··· Provided information

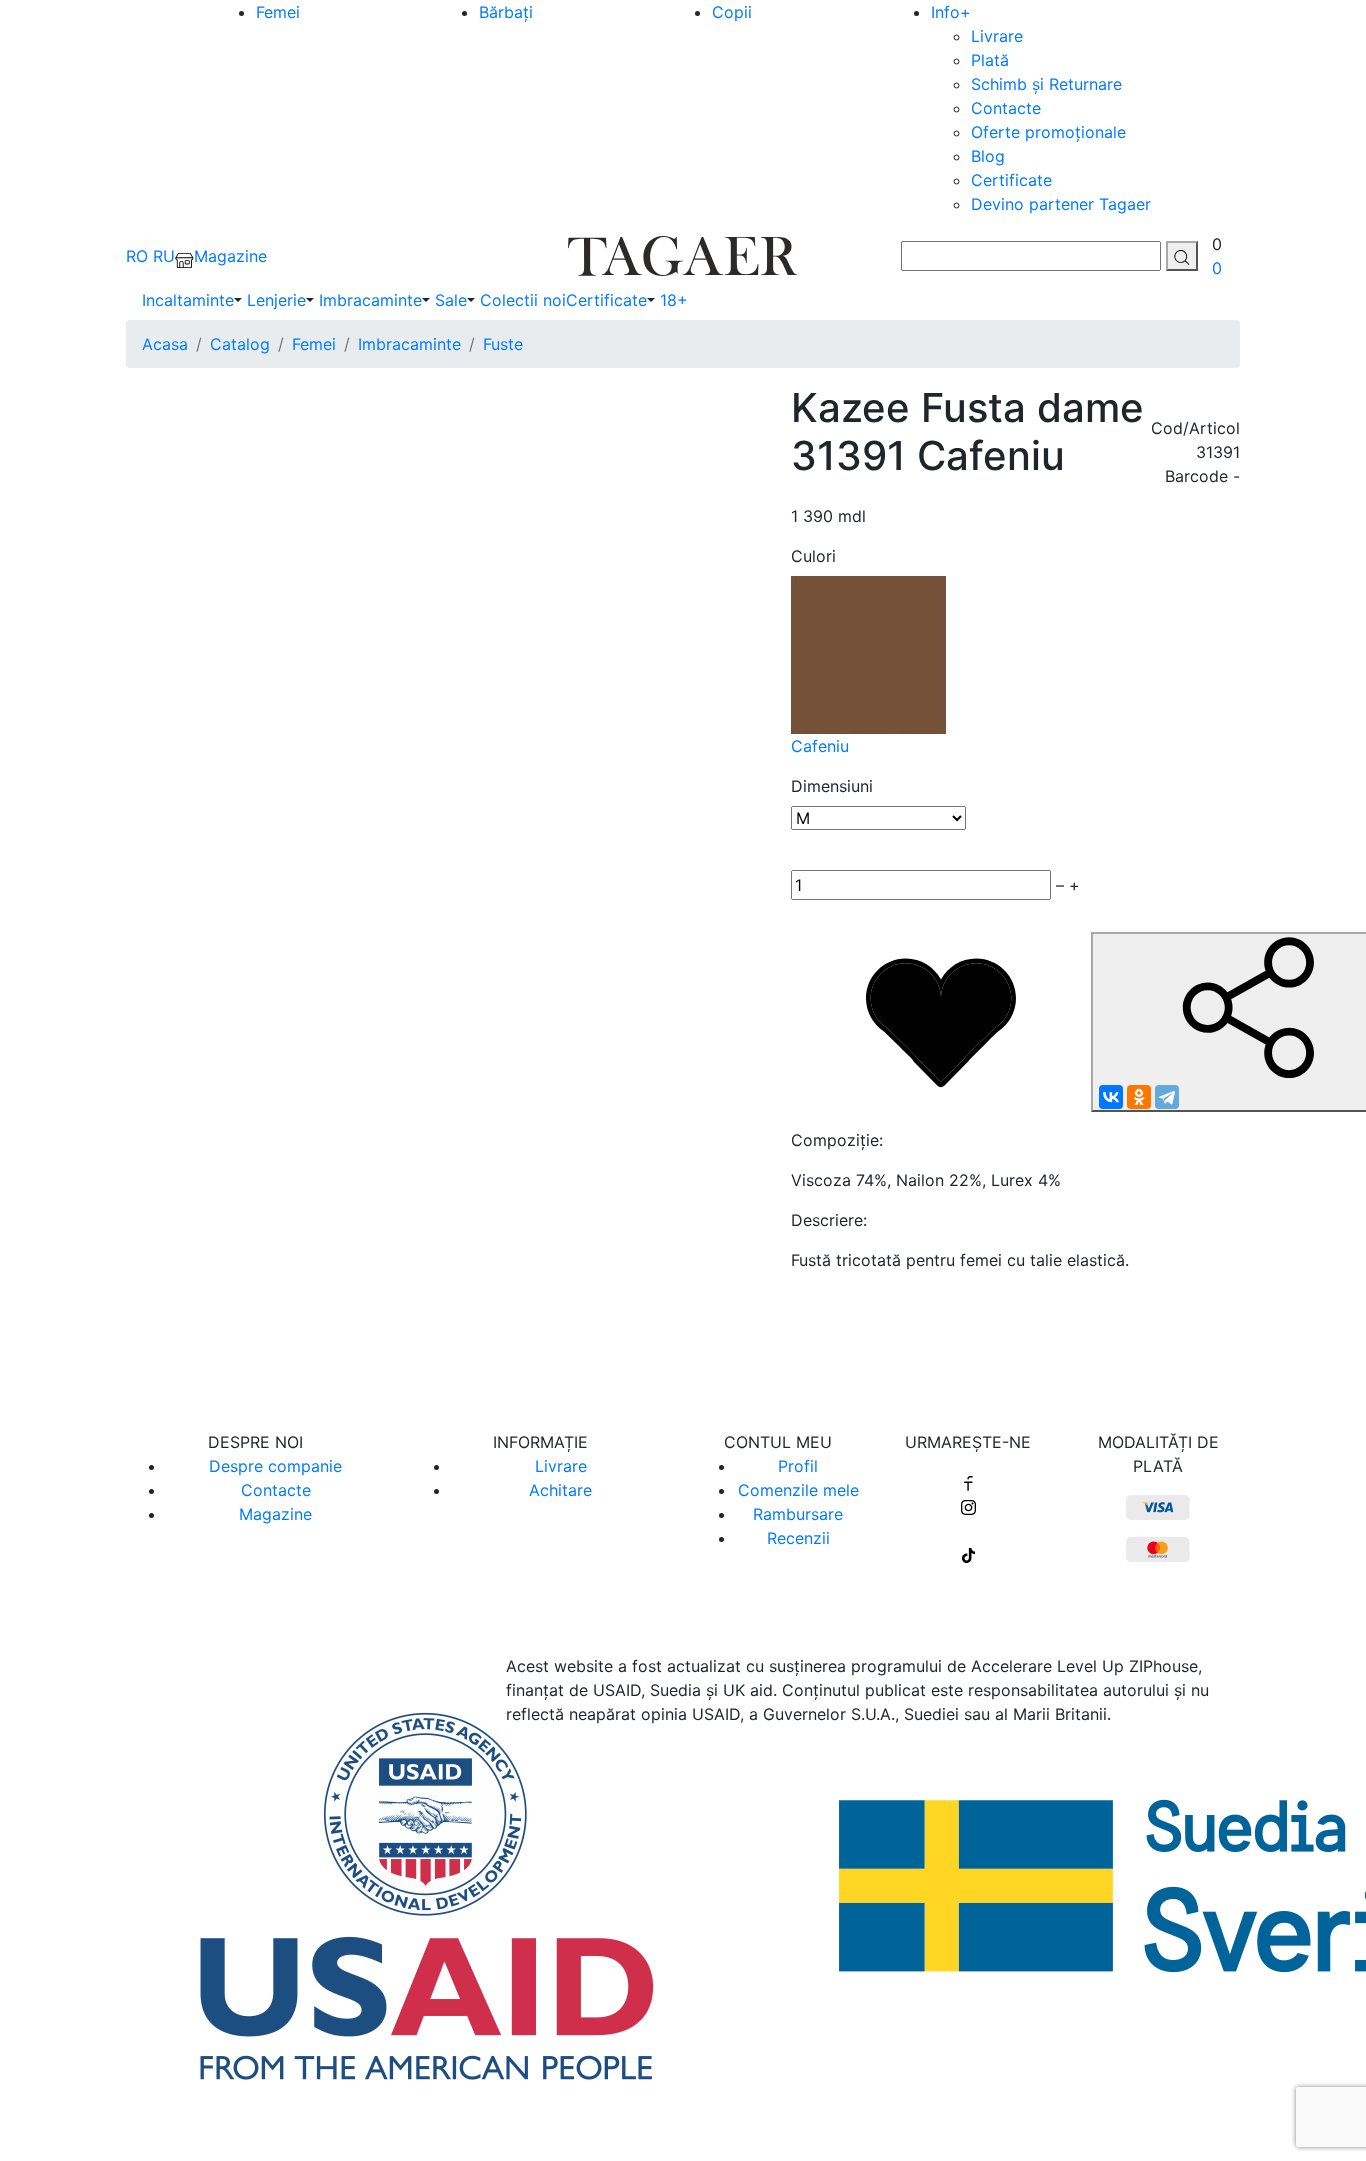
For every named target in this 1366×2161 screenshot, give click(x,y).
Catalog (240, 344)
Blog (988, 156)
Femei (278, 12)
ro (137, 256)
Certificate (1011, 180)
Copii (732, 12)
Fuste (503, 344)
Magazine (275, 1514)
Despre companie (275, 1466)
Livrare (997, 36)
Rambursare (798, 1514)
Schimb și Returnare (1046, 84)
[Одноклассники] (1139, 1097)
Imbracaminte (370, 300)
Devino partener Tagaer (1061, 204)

······

> Exercise requirements
When repeating the listing, keep each line exact and exclude the pictures.

> Solution to the problem
For every named target in this 1366×2161 screenshot, give click(x,y).
Catalog (240, 344)
Blog (988, 156)
Femei (278, 12)
ro (137, 256)
Certificate (1011, 180)
Copii (732, 12)
Fuste (503, 344)
Magazine (275, 1514)
Despre companie (275, 1466)
Livrare (997, 36)
Rambursare (798, 1514)
Schimb și Returnare (1046, 84)
[Одноклассники] (1139, 1097)
Imbracaminte (370, 300)
Devino partener Tagaer (1061, 204)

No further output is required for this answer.